Não. Uma onda de violência é quando você tem um ponto fora da curva, algo que esteja totalmente fora dos padrões de Brasília, o que não é uma verdade. Temos um histórico em cada mês de janeiro todos os anos: há um aumento de ocorrências nesse período. É claro que, diante de um discurso da polícia, de um estado de greve, ou algo do tipo, há um aumento de percepção de insegurança. É como se tudo o que ocorresse fosse responsabilidade única daquele evento que está se anunciando. Mas a percepção de insegurança não necessariamente está relacionada ao aumento de violência real.
Essa sensação de insegurança se firmou de repente?
Isso vem se acumulando. Mas a gente não pode falar em aumento de insegurança, de aumento de taxas, porque eles não são homogêneos. Eles dizem respeito a dinâmicas particulares. É claro que os episódios individuais que ocorrem, como o de Águas Claras e como os que ocorrem todos os dias em Ceilândia, no Por do Sol, por exemplo, são afetivamente muito fortes. Sempre haverá um movimento de ampliar essas percepções a partir do momento em que um episódio concreto é provado tão forte e emblematicamente junto a nós, na nossa frente. Mas não podemos pegar esses casos e tirá-los como exemplo de um aumento da violência. De forma geral, o que se pode dizer sobre o DF é que ele sofre – e isso não é dessa administração nem é exclusivo de agora – com uma carência de uma política na área de segurança pública.
O que pode ser feito para controlar essa situação?
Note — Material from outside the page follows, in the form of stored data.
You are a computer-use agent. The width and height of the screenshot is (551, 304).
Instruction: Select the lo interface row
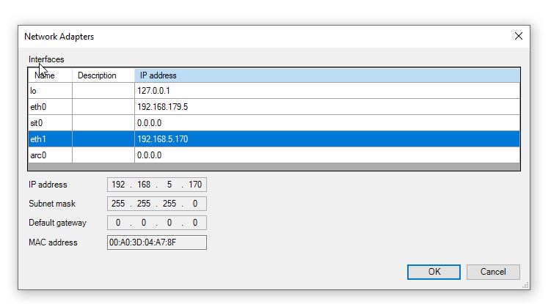point(274,91)
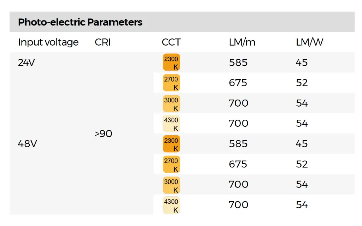Select the 52 LM/W value in the 24V 2700K row
The image size is (362, 226).
click(302, 83)
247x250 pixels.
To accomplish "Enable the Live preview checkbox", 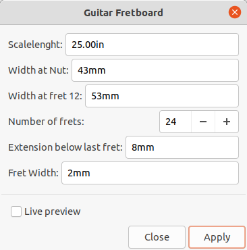I will (x=16, y=211).
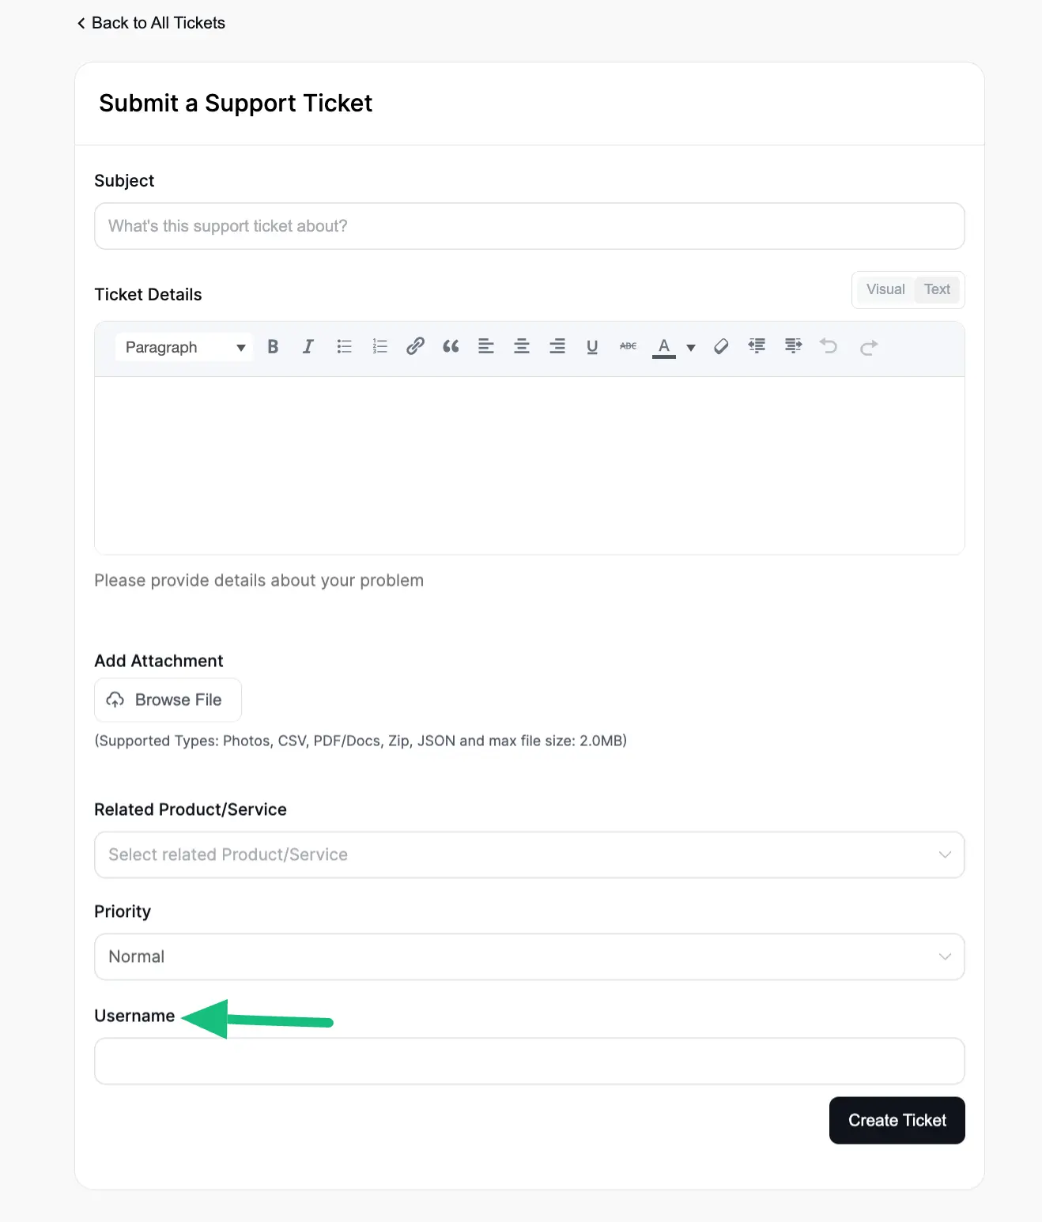Apply italic formatting
1042x1222 pixels.
(x=308, y=346)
Não tem uma solução. Qualquer um que apresente fórmulas prontas, estando fora do fogo, estará em uma posição muito confortável. Agora, há algumas boas práticas que já sinalizam um caminho, entre elas a integração sistêmica das instituições de segurança e a continuidade que deve ser dada na transparência dos dados. Esse é um caminho que o DF já começou, mas que ainda não completou. As estatísticas têm de ser públicas. Esse é um ponto que eu cito como positivo da atual administração e que precisa ter continuidade e ser mais bem desenvolvido. Essas propostas precisam ser construídas de forma cooperativa e participativa, com participação tanto dos operadores, como também dos conselhos comunitários de segurança. Há programas de governo e há ações pontuais, mas não tem o direcionamento político. Isso é algo que o DF nunca viu. Tem uma questão mais estrutural que precisa ser analisada, como a necessidade na reforma das instituições de segurança do Distrito Federal.